[Data records start]
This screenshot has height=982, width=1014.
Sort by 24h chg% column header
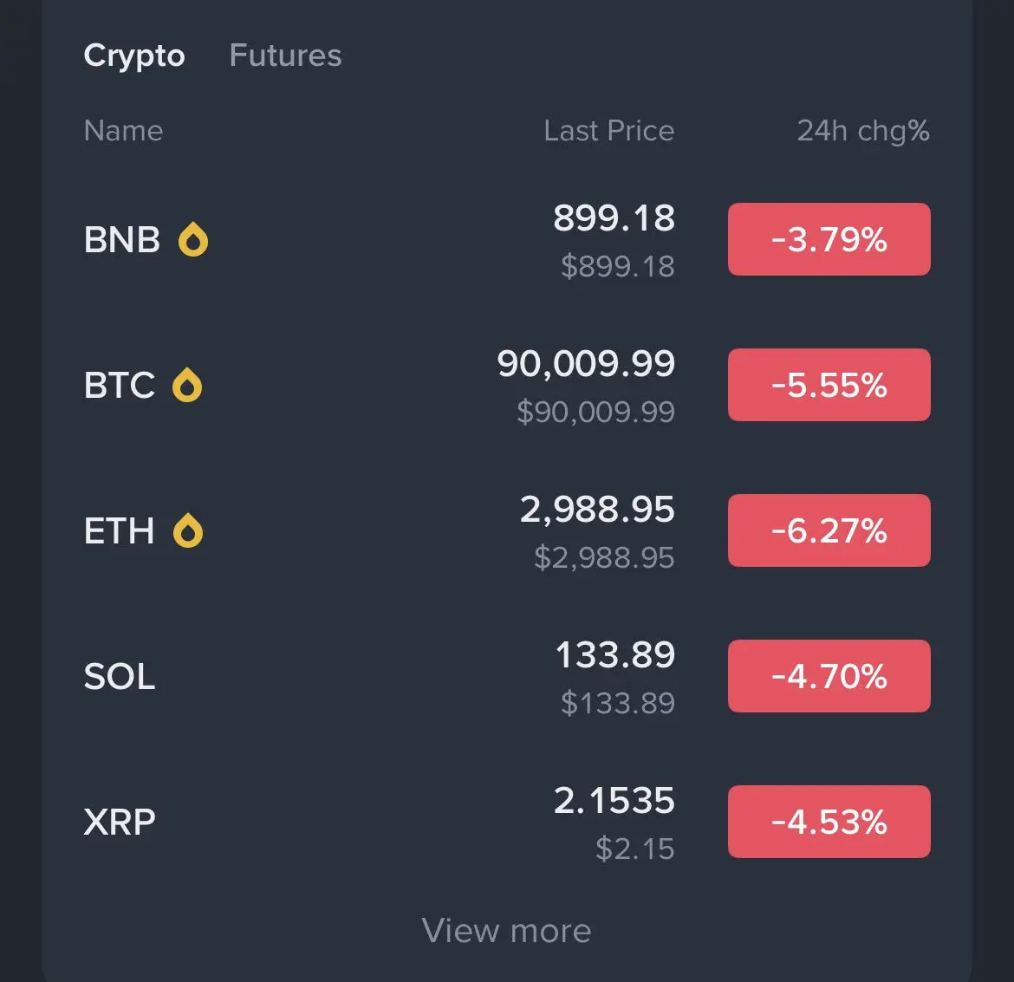pos(862,131)
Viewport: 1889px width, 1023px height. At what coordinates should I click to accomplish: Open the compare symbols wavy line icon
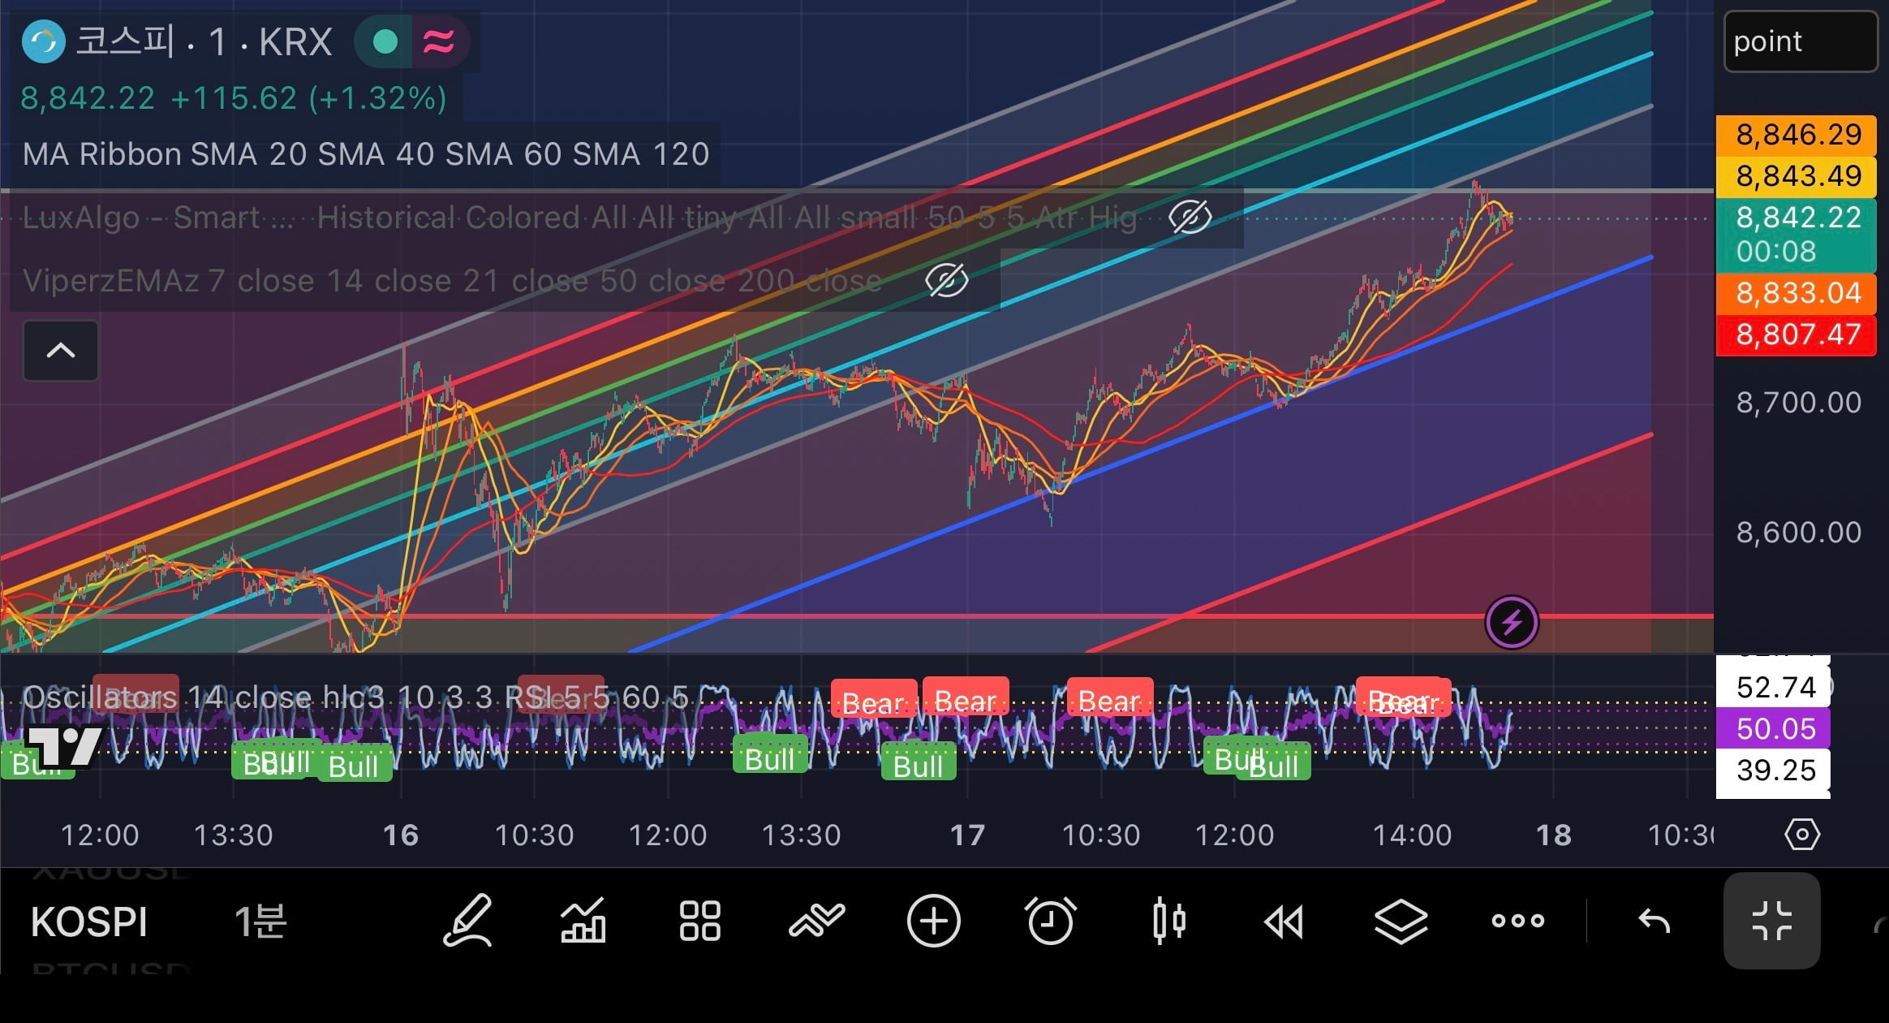[x=816, y=921]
[Data records end]
- [Objective] Turn every line of text in the items above into a JSON list of strings, one string per line, and skip blank lines. Leave the pictures out of the answer.

- [Exercise response]
[
  "This screenshot has height=982, width=1014.",
  "Sort by 24h chg% column header",
  "pos(862,131)",
  "Viewport: 1889px width, 1023px height. At what coordinates should I click to accomplish: Open the compare symbols wavy line icon",
  "[x=816, y=921]"
]